Все схвачено Дуровъ
По логике, ни то и ни другое – для Страны. И для этой, которая Очкарика. И для той, которая его, Легата.
Вообще-то он уже на своей территории находится, и что за этими воротами происходит – ему до одного места. Спать спокойнее…
И Гумбольдт больше не придет. Некуда ему идти будет. И все годы, ему отпущенные, он проживет в любимом своем времени с самим собой, который Джуниор и который ни в грош не ставит и не поставит советы своей постаревшей копии…
Да никакой не копии!
Потому что нет ничего общего между двумя Гумбольдтами!
Однако время бежало и часики тикали. Надо было поставить точку на этой истории. А для постановки точки, которая буквально и фигурально завершает историю, нужны были вспомогательные средства. У Легата они с собой были.
Сначала он достал из сумки поллитровку любимого напитка миллионов, изъятую из домашнего холодильника, и свою старую майку, найденную в стопке чистых тряпок, которые домработница использовала для точечной уборки квартиры – там, где пылесос не катит. Майка, по мнению Легата, была вполне пригодной для носки, ну протерлась от ветхости местами, но уж коли домработница не захотела возвращать ее Легату – так тому и быть.
Пусть она погибнет от рук Легата!..
Он обильно полил водку на майку и начал стирать с двери орла. Орел стирался плохо и неохотно.
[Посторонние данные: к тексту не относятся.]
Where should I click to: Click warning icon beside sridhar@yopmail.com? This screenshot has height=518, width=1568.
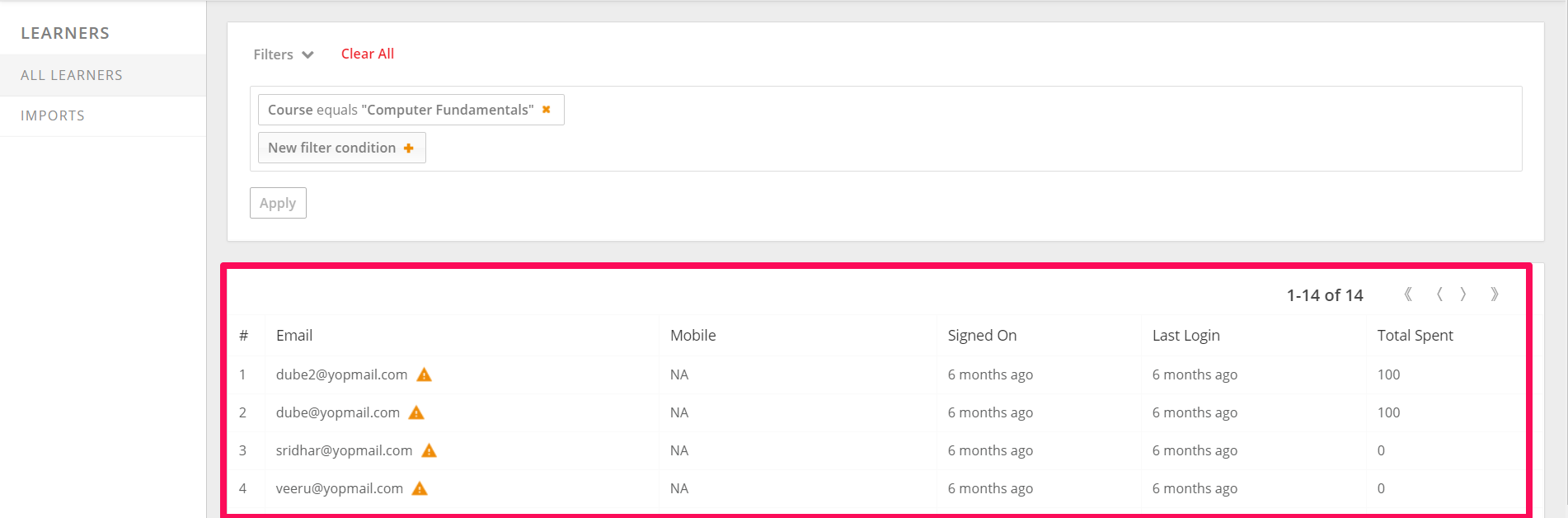pyautogui.click(x=429, y=450)

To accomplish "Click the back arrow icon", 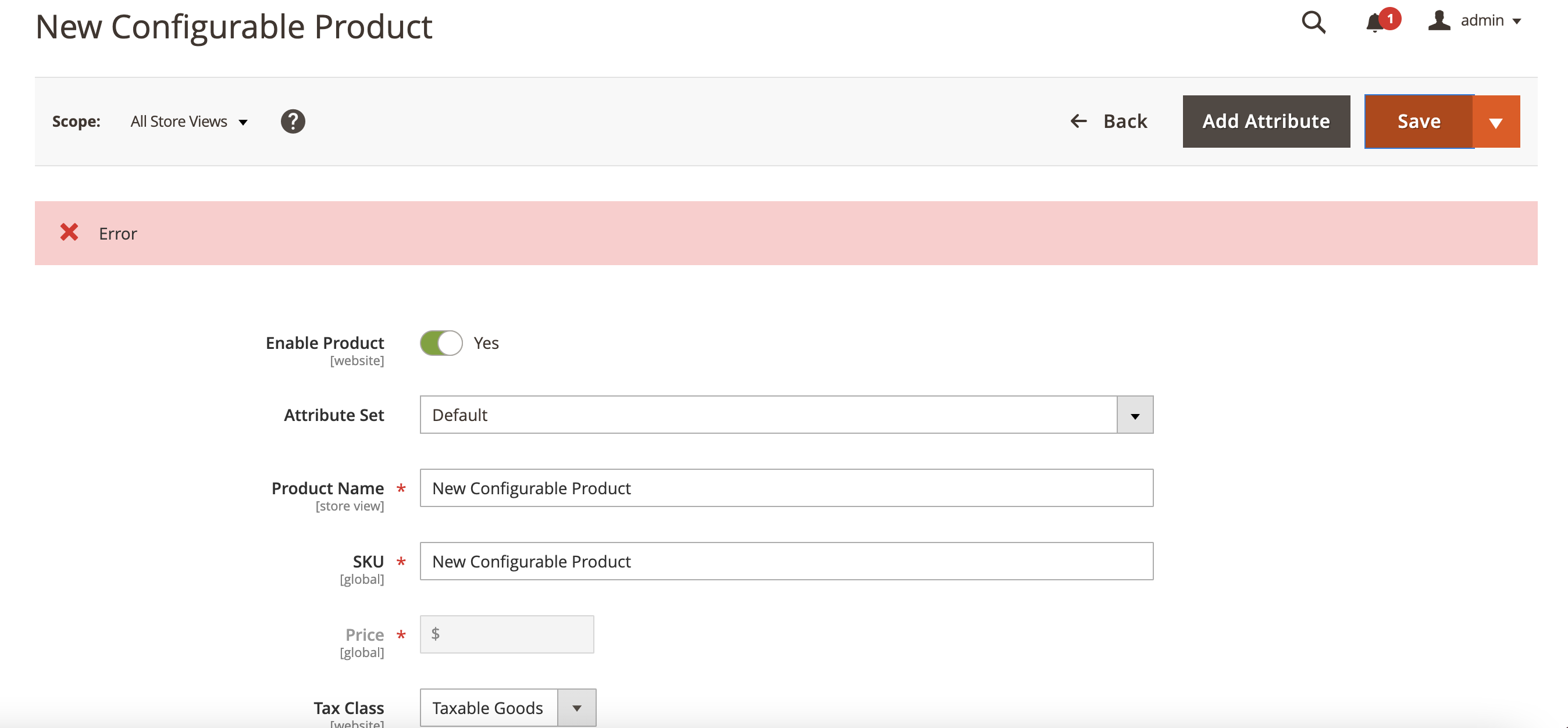I will pyautogui.click(x=1079, y=121).
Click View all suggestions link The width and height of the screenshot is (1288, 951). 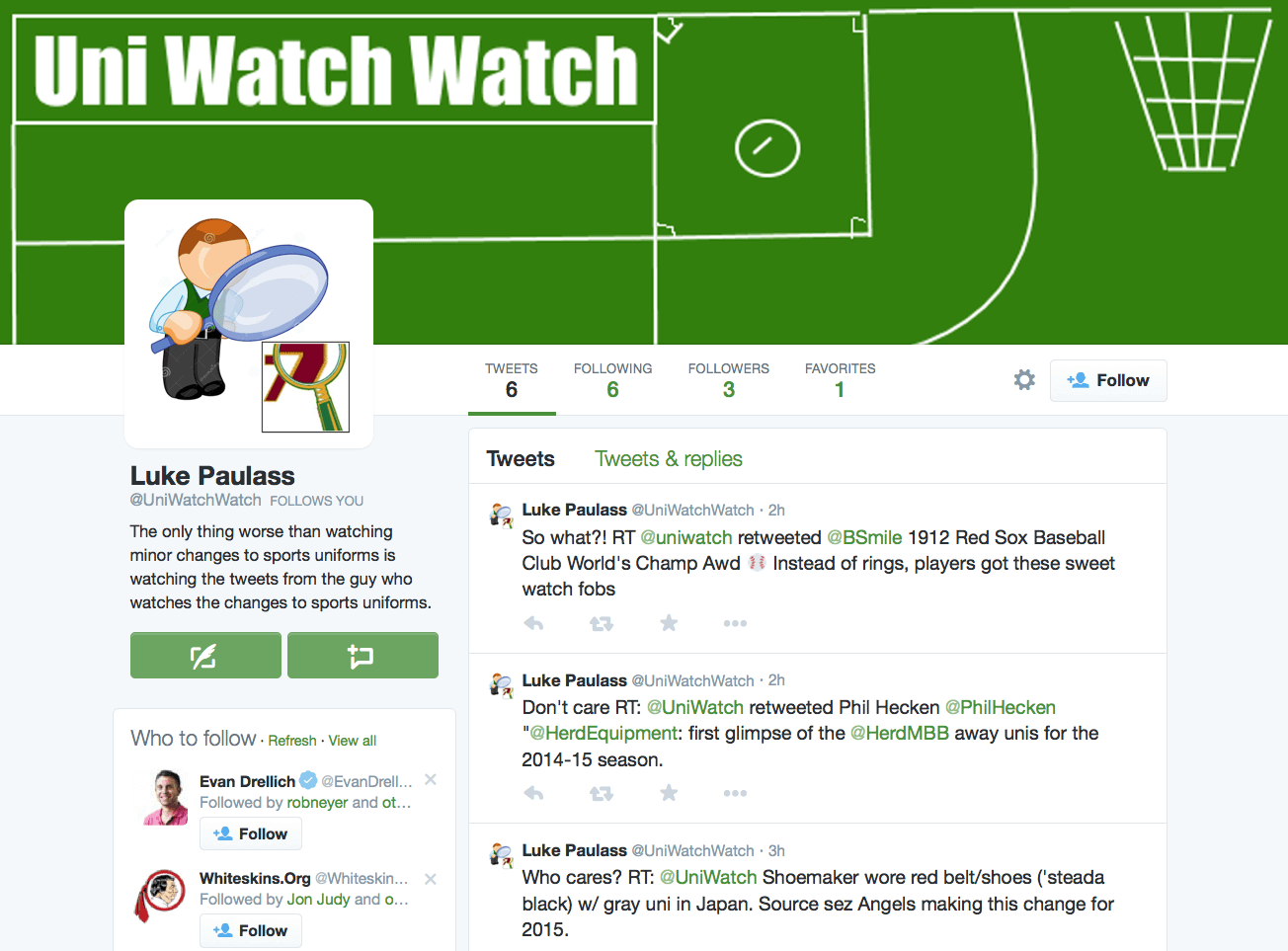(x=353, y=741)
Ежу понятно, что, купи Легат бутыль растворителя, работа пошла бы куда веселее. Но в холодильнике, как и вообще в квартире, растворителя не имелось, хозяйственные магазины давно почили в бозе, а на ближайший к дому Дороголюбовский рынок, где полно было палаток, торгующих всякой нужной в доме фигней, Легату ехать было некогда. Стоит вспомнить, что о походе к Очкарику он узнал поздно вечером, а сам поход начался рано утром.
Однако, как утверждает народная мудрость, терпение и труд все перетрут. Стер Легат орла. Или почти стер. Бессмертное не стирается! Краска исчезла, контур сохранился, двери стали значительно чище.
Он достал из сумки толстый красный фломастер, с горечью вспомнил свою тройку по рисованию в классе эдак третьем и принялся при свете сильного фонаря, оставленного ему в наследство добрым Диггером, чертить контур задуманной… чего?.. ну, скажем из уважения к дилетанту – композиции. Вообще-то Легат всегда жалел о даре художника, которым его боженька обделил. Хотя мог бы и не жадничать: родная тетушка Легата была хоть и театральным, но художником. Но не получилось – в тетушку…
Вообще-то Легат рисовал сейчас только для себя: вряд ли у его «композиции» будет много зрителей. А сам он опять же вряд ли будет навещать ворота, которые пусть ненадолго, но позволили ему пожить совершенно иной – чужой, по сути! – жизнью, нежели его собственная. Тоже не чересчур спокойная, но по крайней мере достаточно предсказуемая. А иная…
Кто ж ее хотя бы рискнул предсказать?..
Но она была. И сплыла.
А под игривой рукой (краденая цитатка!) Легата возникал контур орла. Опять! Но орла привычного – с развернутыми крыльями, с растопыренными лапами, с головами, глядящими, как и положено по геральдике, в разные стороны. И даже не так уж коряво получалось, а более-менее пристойно. Главное, что пропорции ему удалось соблюсти.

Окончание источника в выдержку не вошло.